====== Data ======

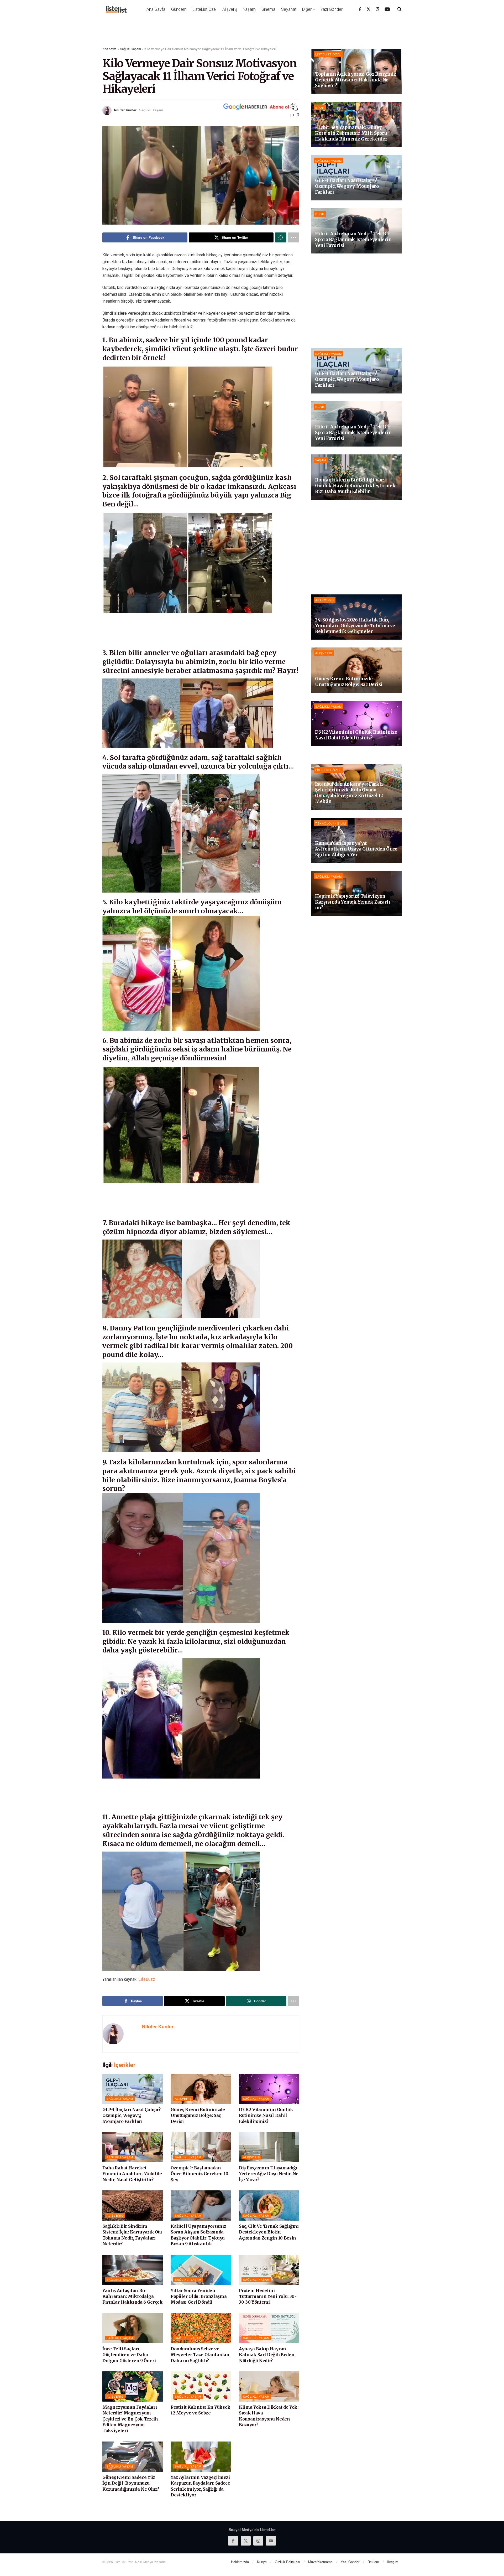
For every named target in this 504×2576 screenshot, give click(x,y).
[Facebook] (360, 9)
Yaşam (249, 9)
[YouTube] (387, 9)
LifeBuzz (146, 1979)
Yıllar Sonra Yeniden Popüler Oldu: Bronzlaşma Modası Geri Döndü (199, 2296)
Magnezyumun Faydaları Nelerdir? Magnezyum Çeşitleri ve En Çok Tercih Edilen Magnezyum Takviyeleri (130, 2418)
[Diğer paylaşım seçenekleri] (293, 237)
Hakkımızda (240, 2561)
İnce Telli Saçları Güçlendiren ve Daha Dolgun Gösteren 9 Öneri (129, 2354)
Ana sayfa (109, 48)
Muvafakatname (320, 2561)
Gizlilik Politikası (287, 2561)
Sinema (268, 9)
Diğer (307, 9)
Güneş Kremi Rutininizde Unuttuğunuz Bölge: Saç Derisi (198, 2115)
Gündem (179, 9)
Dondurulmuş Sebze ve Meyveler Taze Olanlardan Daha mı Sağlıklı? (200, 2354)
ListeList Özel (204, 9)
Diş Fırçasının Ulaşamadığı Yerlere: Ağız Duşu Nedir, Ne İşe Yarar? (268, 2173)
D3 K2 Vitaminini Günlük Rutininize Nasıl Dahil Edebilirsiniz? (266, 2115)
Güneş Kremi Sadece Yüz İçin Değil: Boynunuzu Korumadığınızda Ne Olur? (130, 2483)
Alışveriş (229, 9)
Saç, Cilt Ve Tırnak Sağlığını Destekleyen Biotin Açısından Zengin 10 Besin (269, 2232)
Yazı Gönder (332, 9)
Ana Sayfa (155, 9)
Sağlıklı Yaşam (130, 48)
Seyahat (288, 9)
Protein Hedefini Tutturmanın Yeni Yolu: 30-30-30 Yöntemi (268, 2296)
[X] (368, 9)
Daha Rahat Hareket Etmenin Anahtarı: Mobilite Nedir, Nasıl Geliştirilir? (132, 2173)
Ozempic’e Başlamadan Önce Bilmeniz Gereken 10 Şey (199, 2173)
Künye (262, 2561)
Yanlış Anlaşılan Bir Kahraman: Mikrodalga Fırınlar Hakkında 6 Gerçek (132, 2296)
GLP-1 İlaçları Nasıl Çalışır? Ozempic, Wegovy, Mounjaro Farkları (131, 2115)
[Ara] (399, 9)
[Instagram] (378, 9)
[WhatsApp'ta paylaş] (280, 237)
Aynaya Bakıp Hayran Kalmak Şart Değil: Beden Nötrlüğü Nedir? (266, 2354)
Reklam (373, 2561)
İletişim (392, 2561)
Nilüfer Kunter (125, 109)
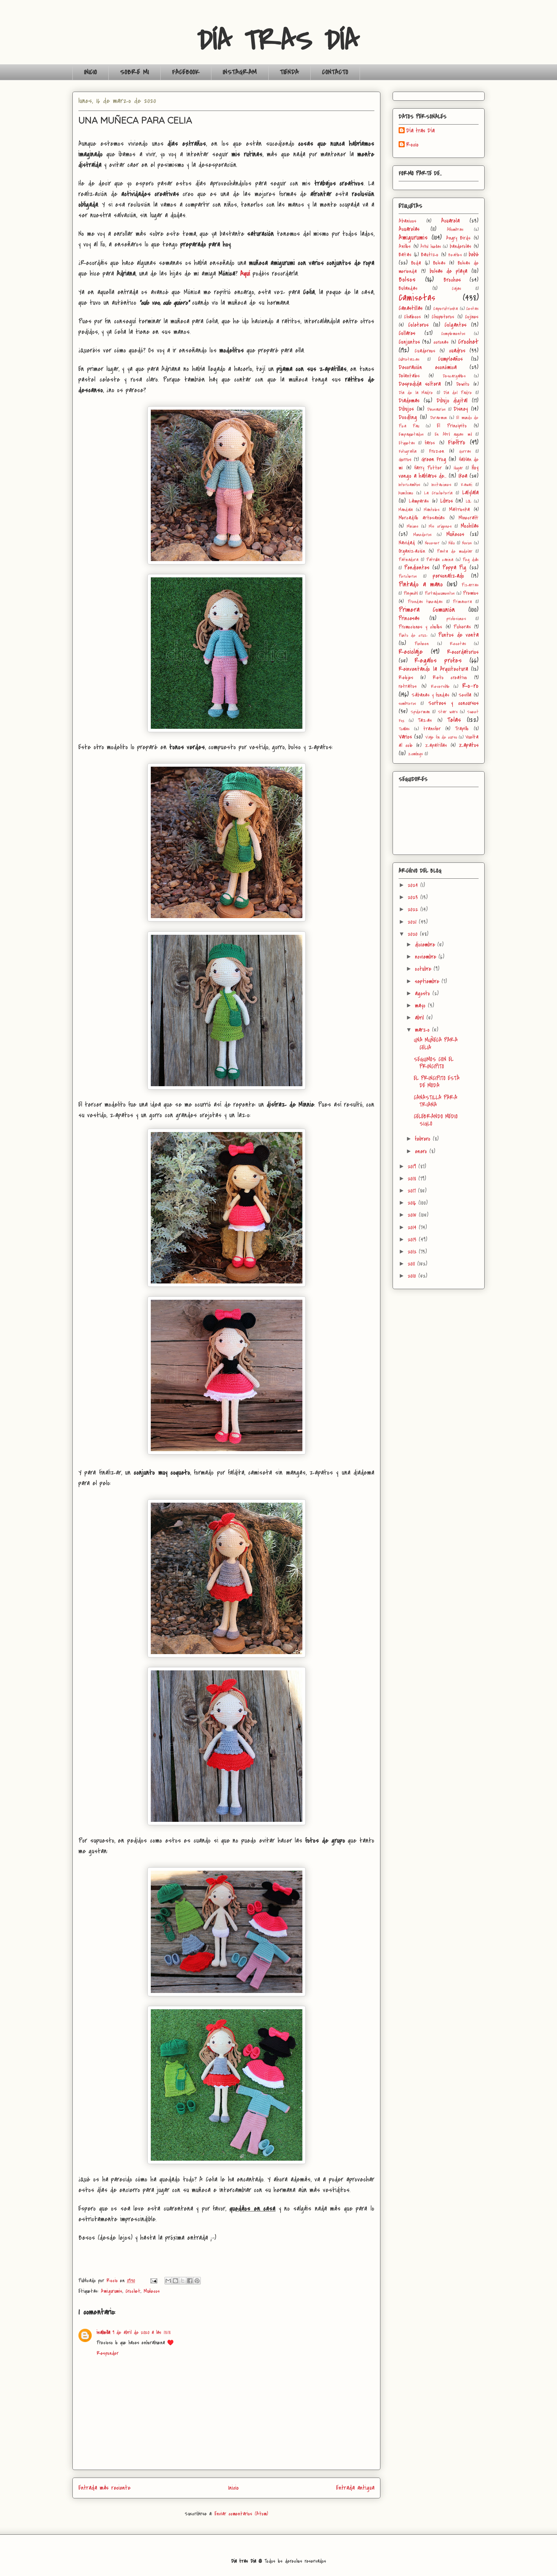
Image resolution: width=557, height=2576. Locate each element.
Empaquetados (411, 434)
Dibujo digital (452, 400)
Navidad (407, 542)
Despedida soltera (420, 384)
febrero (424, 1139)
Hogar (458, 468)
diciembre (426, 944)
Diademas (409, 400)
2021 (413, 922)
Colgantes (455, 325)
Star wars (448, 712)
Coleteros (418, 325)
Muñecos (152, 2291)
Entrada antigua (355, 2488)
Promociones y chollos (420, 626)
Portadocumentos (440, 593)
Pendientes (416, 567)
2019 (413, 1166)
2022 (414, 909)
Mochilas (470, 526)
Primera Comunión (427, 609)
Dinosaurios (436, 409)
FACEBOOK (186, 72)
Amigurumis (111, 2291)
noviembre (426, 957)
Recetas (458, 644)
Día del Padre (457, 393)
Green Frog (433, 459)
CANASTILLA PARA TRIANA (435, 1101)
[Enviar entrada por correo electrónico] (154, 2280)
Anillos (405, 246)
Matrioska (459, 509)
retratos (408, 686)
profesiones (456, 619)
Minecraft (468, 517)
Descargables (454, 376)
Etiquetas (407, 443)
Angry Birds (458, 238)
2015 (413, 1215)
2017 (413, 1191)
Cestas (472, 309)
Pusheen (422, 644)
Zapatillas (436, 745)
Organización (412, 551)
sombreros (407, 703)
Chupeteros (443, 316)
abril (420, 1018)
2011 (412, 1264)
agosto (423, 993)
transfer (432, 728)
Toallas (404, 729)
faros (430, 442)
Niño (452, 543)
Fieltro (456, 442)
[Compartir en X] (182, 2280)
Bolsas (439, 263)
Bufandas (408, 288)
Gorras (465, 451)
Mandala (406, 510)
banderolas (460, 246)
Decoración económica (428, 367)
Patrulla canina (439, 560)
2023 (414, 897)
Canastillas (410, 308)
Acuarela (450, 221)
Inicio (233, 2488)
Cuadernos (425, 350)
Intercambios (409, 485)
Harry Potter (428, 467)
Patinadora (408, 560)
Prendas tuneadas (425, 602)
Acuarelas (409, 229)
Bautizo (429, 254)
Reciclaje (411, 651)
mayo (421, 1005)
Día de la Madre (416, 393)
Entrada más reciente (104, 2488)
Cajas (456, 288)
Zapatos (469, 745)
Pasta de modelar (454, 551)
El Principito (451, 425)
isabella (103, 2332)
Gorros (405, 459)
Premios (471, 593)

======

### Work item
Nothing but the lines from the one with "Promociones y chollos (420, 626)" to the last line of the data should appear in the answer, each exactly as it stands.

### Exercise result
Promociones y chollos (420, 626)
Portadocumentos (440, 593)
Pendientes (416, 567)
2019 (413, 1166)
2022 (414, 909)
Mochilas (470, 526)
Primera Comunión (427, 609)
Dinosaurios (436, 409)
FACEBOOK (186, 72)
Amigurumis (111, 2291)
noviembre (426, 957)
Recetas (458, 644)
Día del Padre (457, 393)
Green Frog (433, 459)
CANASTILLA PARA TRIANA (435, 1101)
[Enviar entrada por correo electrónico] (154, 2280)
Anillos (405, 246)
Matrioska (459, 509)
retratos (408, 686)
profesiones (456, 619)
Minecraft (468, 517)
Descargables (454, 376)
Etiquetas (407, 443)
Angry Birds (458, 238)
2015 (413, 1215)
2017 (413, 1191)
Cestas (472, 309)
Pusheen (422, 644)
Zapatillas (436, 745)
Organización (412, 551)
sombreros (407, 703)
Chupeteros (443, 316)
abril (420, 1018)
2011 (412, 1264)
agosto (423, 993)
transfer (432, 728)
Toallas (404, 729)
faros (430, 442)
Niño (452, 543)
Fieltro (456, 442)
[Compartir en X] (182, 2280)
Bolsas (439, 263)
Bufandas (408, 288)
Gorras (465, 451)
Mandala (406, 510)
banderolas (460, 246)
Decoración económica (428, 367)
Patrulla canina (439, 560)
2023 (414, 897)
Canastillas (410, 308)
Acuarela (450, 221)
Inicio (233, 2488)
Cuadernos (425, 350)
Intercambios (409, 485)
Harry Potter (428, 467)
Patinadora (408, 560)
Prendas tuneadas (425, 602)
Acuarelas (409, 229)
Bautizo (429, 254)
Reciclaje (411, 651)
mayo (421, 1005)
Día de la Madre (416, 393)
Entrada más reciente (104, 2488)
Cajas (456, 288)
Zapatos (469, 745)
Pasta de modelar (454, 551)
El Principito (451, 425)
isabella (103, 2332)
Gorros (405, 459)
Premios (471, 593)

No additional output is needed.